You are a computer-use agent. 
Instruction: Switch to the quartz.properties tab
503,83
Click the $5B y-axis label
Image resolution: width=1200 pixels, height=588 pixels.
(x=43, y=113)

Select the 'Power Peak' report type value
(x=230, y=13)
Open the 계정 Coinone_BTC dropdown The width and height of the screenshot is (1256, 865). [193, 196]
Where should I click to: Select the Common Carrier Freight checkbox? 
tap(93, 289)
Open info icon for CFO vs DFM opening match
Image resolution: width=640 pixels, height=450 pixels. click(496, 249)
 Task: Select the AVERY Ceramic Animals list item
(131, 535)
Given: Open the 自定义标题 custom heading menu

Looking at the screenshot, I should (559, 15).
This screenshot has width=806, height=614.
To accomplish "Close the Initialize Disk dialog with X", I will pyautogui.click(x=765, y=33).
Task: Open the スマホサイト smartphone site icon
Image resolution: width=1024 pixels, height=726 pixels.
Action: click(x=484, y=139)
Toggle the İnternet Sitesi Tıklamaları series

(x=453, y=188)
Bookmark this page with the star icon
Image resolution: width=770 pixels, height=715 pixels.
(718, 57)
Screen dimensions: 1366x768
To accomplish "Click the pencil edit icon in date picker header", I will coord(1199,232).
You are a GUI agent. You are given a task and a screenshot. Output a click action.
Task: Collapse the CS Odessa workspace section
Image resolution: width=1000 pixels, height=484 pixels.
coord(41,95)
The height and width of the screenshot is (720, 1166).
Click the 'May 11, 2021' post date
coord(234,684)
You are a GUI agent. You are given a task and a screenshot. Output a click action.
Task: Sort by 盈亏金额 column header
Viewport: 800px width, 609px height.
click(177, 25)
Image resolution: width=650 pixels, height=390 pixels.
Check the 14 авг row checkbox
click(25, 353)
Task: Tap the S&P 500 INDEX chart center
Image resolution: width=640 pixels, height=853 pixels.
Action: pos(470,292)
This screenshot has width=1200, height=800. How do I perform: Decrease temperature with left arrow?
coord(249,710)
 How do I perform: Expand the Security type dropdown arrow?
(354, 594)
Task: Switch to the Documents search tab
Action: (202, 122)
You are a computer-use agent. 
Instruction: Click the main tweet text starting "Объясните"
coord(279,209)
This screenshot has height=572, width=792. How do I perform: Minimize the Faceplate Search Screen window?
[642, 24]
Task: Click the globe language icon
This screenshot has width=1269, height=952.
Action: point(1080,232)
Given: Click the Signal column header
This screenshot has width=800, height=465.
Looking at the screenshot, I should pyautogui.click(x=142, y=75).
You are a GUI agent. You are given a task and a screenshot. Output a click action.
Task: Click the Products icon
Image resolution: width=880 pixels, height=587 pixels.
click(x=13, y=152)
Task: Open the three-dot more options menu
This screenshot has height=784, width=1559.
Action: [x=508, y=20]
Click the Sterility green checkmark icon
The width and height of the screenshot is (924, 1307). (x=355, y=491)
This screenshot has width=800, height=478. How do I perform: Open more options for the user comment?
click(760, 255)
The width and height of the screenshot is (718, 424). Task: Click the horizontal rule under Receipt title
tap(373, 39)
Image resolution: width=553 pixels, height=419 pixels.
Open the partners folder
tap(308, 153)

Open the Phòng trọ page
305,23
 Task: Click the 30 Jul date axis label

__PROBLEM__.
Counting only those lines of the data above where the word "header" appears, give the number and nothing more.

__ANSWER TO THE PROBLEM__.
3